I am not the one that suffers from PTSD, anxiety, and depression. It is my boyfriend that is the sufferer. I am the carer in the equation. :smile:
 
PTSD, anxiety, depression...can be managed with very hard work.

I personally think that i am a very good Mom even with my PTSD...we have good days and bad days as do all people. My son also has high special needs. I have found that i have learned from him and he is a great support to me. Sure....I would love to be able to parent without this "monkey on my back" but I am living proof that with much hard work...it can be done. I think all of the self reflection that I have done has enabled me to be a good Mom in some ways....worse in others but communication is key too. Also, asking for help (though not always easy) well, you just have to do it. Just my opinion.
 
I am living proof that with much hard work...it can be done. I think all of the self reflection that I have done has enabled me to be a good Mom

Yes you are a good mom Pandora and good on you as I think you cope better than most considering your son requires some extra care. :smile:
 
Children need love and guidance. If you and your boyfriend decide to have children and you both can love them and guide them that is good. Communication about what is happening and why will help them. Through our situation it is the one thing I feel was most important. We constantly talked with our sons and explained our views, thoughts, ideas whatever. They were allowed the same whether it be anger and frustration parents and children must feel safe to express themselves. If you can do that then explore the possiblity of children more.
Good Luck
 
LuckyStar thank you for your input. I would absolutely love to have children with this man. He is absolutely amazing!!! And would make a wonderful father. But the question that I still have for him is whether or not he "does" want kids. We discuss it but he never gives a straight forward answer. I know that I have many of years left where I can have children. He on the other hand is not getting any younger :). He's 36 and I am 22. So we'll just have to wait and see I guess.
 
:hello:Blue_eyed_angel,

Great thread!! When a man does not give you a straight answer he is definitely unsure and/or afraid. I would suggest that he ought to discuss this issue in depth with his T before making any choices.

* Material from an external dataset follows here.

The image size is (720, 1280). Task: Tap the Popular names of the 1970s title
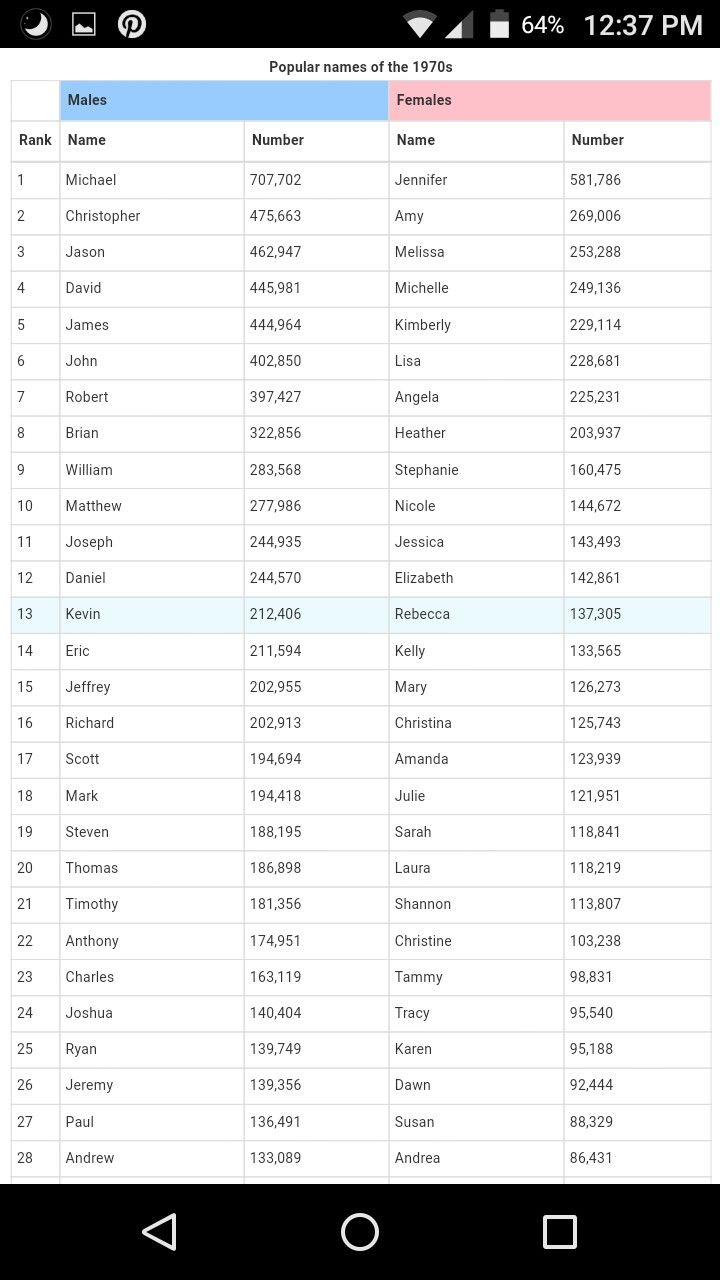(x=361, y=67)
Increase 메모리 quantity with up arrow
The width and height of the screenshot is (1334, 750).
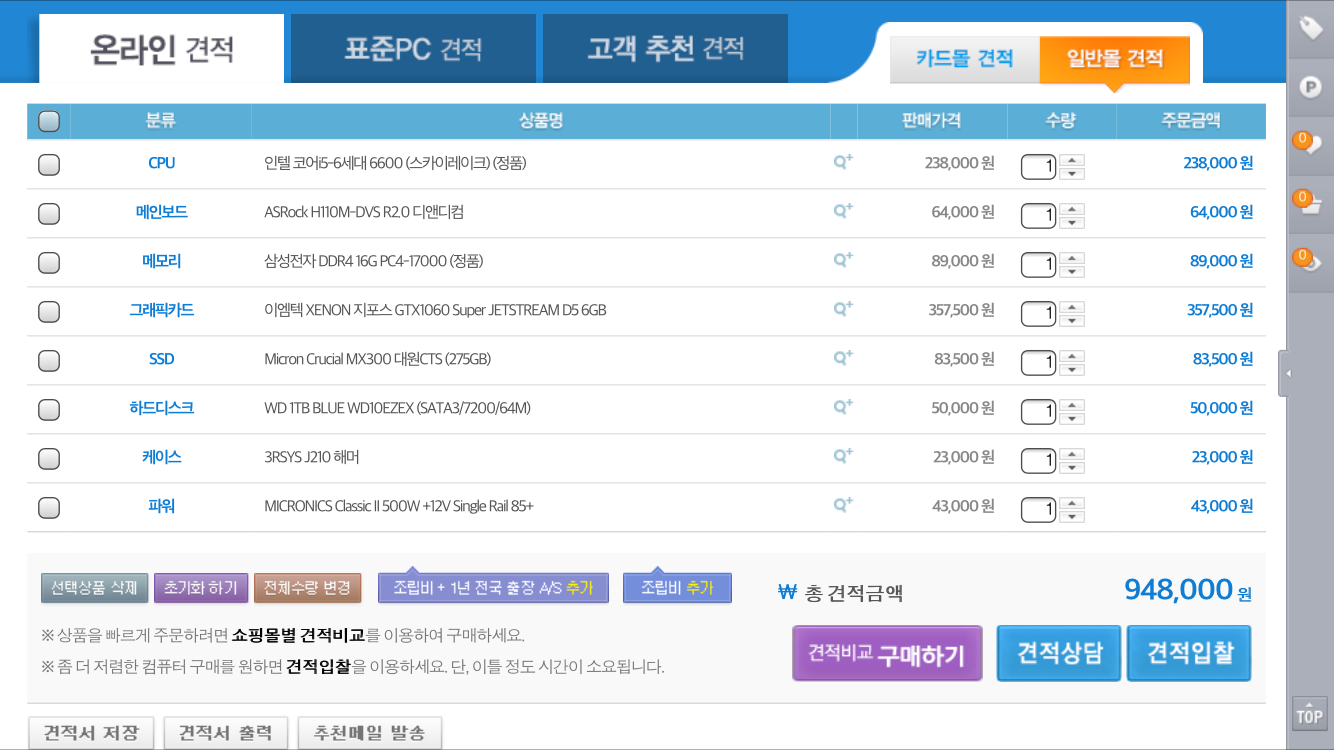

I have C-PTSD+ 5 other dx from childhood trauma. When I was in my early 20's I made it impossible for me to have children because I would rather die than damage a child in any way. I love my nieces and nephews very much and have good relationships with all of them but that is not the same as being a healthy parent. Though many disagree with me, I KNOW that I could not handle the strain of being a parent and that my illnesses would negatively impact them in spite of my best efforts. Children with a parent that has a psychiatric illness(es) will know and they will be impacted. When a depressed parent withdraws from a child the child WILL take it the wrong way(that's just the way they are).